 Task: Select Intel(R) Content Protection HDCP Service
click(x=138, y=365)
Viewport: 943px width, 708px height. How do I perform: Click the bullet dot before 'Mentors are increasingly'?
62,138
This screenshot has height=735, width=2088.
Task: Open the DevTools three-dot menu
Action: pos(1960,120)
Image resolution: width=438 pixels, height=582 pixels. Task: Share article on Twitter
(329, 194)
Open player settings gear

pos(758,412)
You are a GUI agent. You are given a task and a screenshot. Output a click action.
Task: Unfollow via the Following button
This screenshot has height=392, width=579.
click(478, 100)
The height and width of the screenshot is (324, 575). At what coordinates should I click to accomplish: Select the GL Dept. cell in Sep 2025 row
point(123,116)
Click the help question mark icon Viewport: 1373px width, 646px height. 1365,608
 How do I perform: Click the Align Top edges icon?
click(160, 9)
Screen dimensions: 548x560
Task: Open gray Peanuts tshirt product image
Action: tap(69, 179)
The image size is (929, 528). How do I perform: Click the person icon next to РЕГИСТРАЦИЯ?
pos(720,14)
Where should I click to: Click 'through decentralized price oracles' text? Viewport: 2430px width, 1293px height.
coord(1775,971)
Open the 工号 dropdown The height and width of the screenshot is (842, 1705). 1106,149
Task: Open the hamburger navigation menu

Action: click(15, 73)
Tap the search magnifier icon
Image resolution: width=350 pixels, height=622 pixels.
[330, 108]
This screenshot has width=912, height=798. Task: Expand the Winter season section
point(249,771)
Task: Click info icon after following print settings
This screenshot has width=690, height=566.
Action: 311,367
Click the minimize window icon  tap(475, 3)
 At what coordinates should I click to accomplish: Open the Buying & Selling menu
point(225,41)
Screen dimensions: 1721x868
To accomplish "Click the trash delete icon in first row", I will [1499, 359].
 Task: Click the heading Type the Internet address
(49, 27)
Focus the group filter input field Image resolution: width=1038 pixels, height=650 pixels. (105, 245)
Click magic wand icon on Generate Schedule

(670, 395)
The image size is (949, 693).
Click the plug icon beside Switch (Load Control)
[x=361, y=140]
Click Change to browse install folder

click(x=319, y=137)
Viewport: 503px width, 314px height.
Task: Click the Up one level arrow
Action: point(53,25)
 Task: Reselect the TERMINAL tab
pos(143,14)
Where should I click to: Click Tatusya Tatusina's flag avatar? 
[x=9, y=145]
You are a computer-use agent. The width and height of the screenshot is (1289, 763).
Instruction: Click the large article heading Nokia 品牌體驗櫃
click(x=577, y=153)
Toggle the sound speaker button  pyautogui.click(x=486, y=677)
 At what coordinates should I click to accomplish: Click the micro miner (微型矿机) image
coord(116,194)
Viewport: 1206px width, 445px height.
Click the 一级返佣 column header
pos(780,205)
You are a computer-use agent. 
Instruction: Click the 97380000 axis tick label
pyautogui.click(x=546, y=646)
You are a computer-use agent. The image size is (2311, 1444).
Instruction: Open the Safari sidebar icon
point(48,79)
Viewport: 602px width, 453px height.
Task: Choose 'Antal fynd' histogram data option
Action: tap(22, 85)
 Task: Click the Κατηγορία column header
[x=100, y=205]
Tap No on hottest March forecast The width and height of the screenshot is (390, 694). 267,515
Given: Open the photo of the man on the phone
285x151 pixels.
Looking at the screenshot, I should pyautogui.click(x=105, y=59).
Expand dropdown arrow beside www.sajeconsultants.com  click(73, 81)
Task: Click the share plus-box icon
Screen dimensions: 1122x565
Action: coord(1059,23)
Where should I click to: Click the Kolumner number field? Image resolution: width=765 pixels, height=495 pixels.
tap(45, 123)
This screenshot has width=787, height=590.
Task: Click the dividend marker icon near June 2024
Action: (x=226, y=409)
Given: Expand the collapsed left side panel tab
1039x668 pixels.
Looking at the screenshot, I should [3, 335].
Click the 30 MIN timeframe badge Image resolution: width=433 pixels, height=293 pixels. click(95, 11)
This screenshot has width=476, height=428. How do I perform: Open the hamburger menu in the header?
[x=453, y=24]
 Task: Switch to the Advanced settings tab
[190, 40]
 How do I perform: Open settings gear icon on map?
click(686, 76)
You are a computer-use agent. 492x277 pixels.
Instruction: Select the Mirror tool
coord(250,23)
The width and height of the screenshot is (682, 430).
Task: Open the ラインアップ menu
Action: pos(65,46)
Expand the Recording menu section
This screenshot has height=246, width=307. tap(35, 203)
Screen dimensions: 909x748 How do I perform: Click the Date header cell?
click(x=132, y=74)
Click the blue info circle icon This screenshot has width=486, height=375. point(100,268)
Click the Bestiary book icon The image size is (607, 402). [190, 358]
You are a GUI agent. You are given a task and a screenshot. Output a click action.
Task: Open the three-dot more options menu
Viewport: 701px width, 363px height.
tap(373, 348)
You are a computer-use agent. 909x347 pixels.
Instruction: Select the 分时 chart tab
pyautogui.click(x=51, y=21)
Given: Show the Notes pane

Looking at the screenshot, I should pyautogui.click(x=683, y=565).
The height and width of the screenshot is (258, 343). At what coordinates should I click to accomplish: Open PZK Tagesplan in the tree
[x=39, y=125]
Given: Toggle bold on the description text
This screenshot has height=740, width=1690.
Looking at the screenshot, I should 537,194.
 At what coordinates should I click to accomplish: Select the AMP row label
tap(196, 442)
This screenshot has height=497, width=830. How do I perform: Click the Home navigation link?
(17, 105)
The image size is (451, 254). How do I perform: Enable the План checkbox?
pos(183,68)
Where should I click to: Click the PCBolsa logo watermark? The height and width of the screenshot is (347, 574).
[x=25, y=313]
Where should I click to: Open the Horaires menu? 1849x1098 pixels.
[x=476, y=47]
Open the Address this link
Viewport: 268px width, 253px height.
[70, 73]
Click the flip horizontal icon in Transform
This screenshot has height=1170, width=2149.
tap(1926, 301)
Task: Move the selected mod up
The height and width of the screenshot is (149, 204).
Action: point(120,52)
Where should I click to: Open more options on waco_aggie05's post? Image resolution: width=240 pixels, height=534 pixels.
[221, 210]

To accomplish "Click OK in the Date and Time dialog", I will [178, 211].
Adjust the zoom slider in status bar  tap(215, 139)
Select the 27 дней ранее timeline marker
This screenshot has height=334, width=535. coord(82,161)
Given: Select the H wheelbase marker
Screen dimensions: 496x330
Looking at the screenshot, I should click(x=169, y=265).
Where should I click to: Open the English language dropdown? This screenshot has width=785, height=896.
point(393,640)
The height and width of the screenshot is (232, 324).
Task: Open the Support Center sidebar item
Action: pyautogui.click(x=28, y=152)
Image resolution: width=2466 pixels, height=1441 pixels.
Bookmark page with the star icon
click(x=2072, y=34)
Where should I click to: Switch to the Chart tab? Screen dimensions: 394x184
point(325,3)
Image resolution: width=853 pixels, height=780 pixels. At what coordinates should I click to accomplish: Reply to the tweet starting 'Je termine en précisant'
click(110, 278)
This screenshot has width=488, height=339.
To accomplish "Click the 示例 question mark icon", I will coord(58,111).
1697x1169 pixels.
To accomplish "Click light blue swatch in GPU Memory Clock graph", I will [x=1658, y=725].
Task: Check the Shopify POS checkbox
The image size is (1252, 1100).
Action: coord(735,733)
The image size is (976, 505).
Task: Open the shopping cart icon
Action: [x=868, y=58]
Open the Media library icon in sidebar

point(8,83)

_What this task involves_:
Reproduce all of the material above verbatim, line by line.

_Task solution_:
 Task: Select Intel(R) Content Protection HDCP Service
click(x=138, y=365)
Viewport: 943px width, 708px height. How do I perform: Click the bullet dot before 'Mentors are increasingly'?
62,138
This screenshot has height=735, width=2088.
Task: Open the DevTools three-dot menu
Action: pos(1960,120)
Image resolution: width=438 pixels, height=582 pixels. Task: Share article on Twitter
(329, 194)
Open player settings gear

pos(758,412)
You are a GUI agent. You are given a task and a screenshot. Output a click action.
Task: Unfollow via the Following button
This screenshot has height=392, width=579.
click(478, 100)
The height and width of the screenshot is (324, 575). At what coordinates should I click to accomplish: Select the GL Dept. cell in Sep 2025 row
point(123,116)
Click the help question mark icon Viewport: 1373px width, 646px height. 1365,608
 How do I perform: Click the Align Top edges icon?
click(160, 9)
Screen dimensions: 548x560
Task: Open gray Peanuts tshirt product image
Action: tap(69, 179)
The image size is (929, 528). How do I perform: Click the person icon next to РЕГИСТРАЦИЯ?
pos(720,14)
Where should I click to: Click 'through decentralized price oracles' text? Viewport: 2430px width, 1293px height.
coord(1775,971)
Open the 工号 dropdown The height and width of the screenshot is (842, 1705). 1106,149
Task: Open the hamburger navigation menu

Action: click(15, 73)
Tap the search magnifier icon
Image resolution: width=350 pixels, height=622 pixels.
[330, 108]
This screenshot has width=912, height=798. Task: Expand the Winter season section
point(249,771)
Task: Click info icon after following print settings
This screenshot has width=690, height=566.
Action: 311,367
Click the minimize window icon  tap(475, 3)
 At what coordinates should I click to accomplish: Open the Buying & Selling menu
point(225,41)
Screen dimensions: 1721x868
To accomplish "Click the trash delete icon in first row", I will [1499, 359].
 Task: Click the heading Type the Internet address
(49, 27)
Focus the group filter input field Image resolution: width=1038 pixels, height=650 pixels. (105, 245)
Click magic wand icon on Generate Schedule

(670, 395)
The image size is (949, 693).
Click the plug icon beside Switch (Load Control)
[x=361, y=140]
Click Change to browse install folder

click(x=319, y=137)
Viewport: 503px width, 314px height.
Task: Click the Up one level arrow
Action: point(53,25)
 Task: Reselect the TERMINAL tab
pos(143,14)
Where should I click to: Click Tatusya Tatusina's flag avatar? 
[x=9, y=145]
You are a computer-use agent. The width and height of the screenshot is (1289, 763).
Instruction: Click the large article heading Nokia 品牌體驗櫃
click(x=577, y=153)
Toggle the sound speaker button  pyautogui.click(x=486, y=677)
 At what coordinates should I click to accomplish: Click the micro miner (微型矿机) image
coord(116,194)
Viewport: 1206px width, 445px height.
Click the 一级返佣 column header
pos(780,205)
You are a computer-use agent. 
Instruction: Click the 97380000 axis tick label
pyautogui.click(x=546, y=646)
You are a computer-use agent. The image size is (2311, 1444).
Instruction: Open the Safari sidebar icon
point(48,79)
Viewport: 602px width, 453px height.
Task: Choose 'Antal fynd' histogram data option
Action: tap(22, 85)
 Task: Click the Κατηγορία column header
[x=100, y=205]
Tap No on hottest March forecast The width and height of the screenshot is (390, 694). 267,515
Given: Open the photo of the man on the phone
285x151 pixels.
Looking at the screenshot, I should pyautogui.click(x=105, y=59).
Expand dropdown arrow beside www.sajeconsultants.com  click(73, 81)
Task: Click the share plus-box icon
Screen dimensions: 1122x565
Action: coord(1059,23)
Where should I click to: Click the Kolumner number field? Image resolution: width=765 pixels, height=495 pixels.
tap(45, 123)
This screenshot has width=787, height=590.
Task: Click the dividend marker icon near June 2024
Action: (x=226, y=409)
Given: Expand the collapsed left side panel tab
1039x668 pixels.
Looking at the screenshot, I should [3, 335].
Click the 30 MIN timeframe badge Image resolution: width=433 pixels, height=293 pixels. click(95, 11)
This screenshot has width=476, height=428. How do I perform: Open the hamburger menu in the header?
[x=453, y=24]
 Task: Switch to the Advanced settings tab
[190, 40]
 How do I perform: Open settings gear icon on map?
click(686, 76)
You are a computer-use agent. 492x277 pixels.
Instruction: Select the Mirror tool
coord(250,23)
The width and height of the screenshot is (682, 430).
Task: Open the ラインアップ menu
Action: pos(65,46)
Expand the Recording menu section
This screenshot has height=246, width=307. tap(35, 203)
Screen dimensions: 909x748 How do I perform: Click the Date header cell?
click(x=132, y=74)
Click the blue info circle icon This screenshot has width=486, height=375. point(100,268)
Click the Bestiary book icon The image size is (607, 402). [190, 358]
You are a GUI agent. You are given a task and a screenshot. Output a click action.
Task: Open the three-dot more options menu
Viewport: 701px width, 363px height.
tap(373, 348)
You are a computer-use agent. 909x347 pixels.
Instruction: Select the 分时 chart tab
pyautogui.click(x=51, y=21)
Given: Show the Notes pane

Looking at the screenshot, I should pyautogui.click(x=683, y=565).
The height and width of the screenshot is (258, 343). At what coordinates should I click to accomplish: Open PZK Tagesplan in the tree
[x=39, y=125]
Given: Toggle bold on the description text
This screenshot has height=740, width=1690.
Looking at the screenshot, I should 537,194.
 At what coordinates should I click to accomplish: Select the AMP row label
tap(196, 442)
This screenshot has height=497, width=830. How do I perform: Click the Home navigation link?
(17, 105)
The image size is (451, 254). How do I perform: Enable the План checkbox?
pos(183,68)
Where should I click to: Click the PCBolsa logo watermark? The height and width of the screenshot is (347, 574).
[x=25, y=313]
Where should I click to: Open the Horaires menu? 1849x1098 pixels.
[x=476, y=47]
Open the Address this link
Viewport: 268px width, 253px height.
[70, 73]
Click the flip horizontal icon in Transform
This screenshot has height=1170, width=2149.
tap(1926, 301)
Task: Move the selected mod up
The height and width of the screenshot is (149, 204).
Action: point(120,52)
Where should I click to: Open more options on waco_aggie05's post? Image resolution: width=240 pixels, height=534 pixels.
[221, 210]

To accomplish "Click OK in the Date and Time dialog", I will [178, 211].
Adjust the zoom slider in status bar  tap(215, 139)
Select the 27 дней ранее timeline marker
This screenshot has height=334, width=535. coord(82,161)
Given: Select the H wheelbase marker
Screen dimensions: 496x330
Looking at the screenshot, I should click(x=169, y=265).
Where should I click to: Open the English language dropdown? This screenshot has width=785, height=896.
point(393,640)
The height and width of the screenshot is (232, 324).
Task: Open the Support Center sidebar item
Action: pyautogui.click(x=28, y=152)
Image resolution: width=2466 pixels, height=1441 pixels.
Bookmark page with the star icon
click(x=2072, y=34)
Where should I click to: Switch to the Chart tab? Screen dimensions: 394x184
point(325,3)
Image resolution: width=853 pixels, height=780 pixels. At what coordinates should I click to accomplish: Reply to the tweet starting 'Je termine en précisant'
click(110, 278)
This screenshot has width=488, height=339.
To accomplish "Click the 示例 question mark icon", I will coord(58,111).
1697x1169 pixels.
To accomplish "Click light blue swatch in GPU Memory Clock graph", I will [x=1658, y=725].
Task: Check the Shopify POS checkbox
The image size is (1252, 1100).
Action: coord(735,733)
The image size is (976, 505).
Task: Open the shopping cart icon
Action: [x=868, y=58]
Open the Media library icon in sidebar

point(8,83)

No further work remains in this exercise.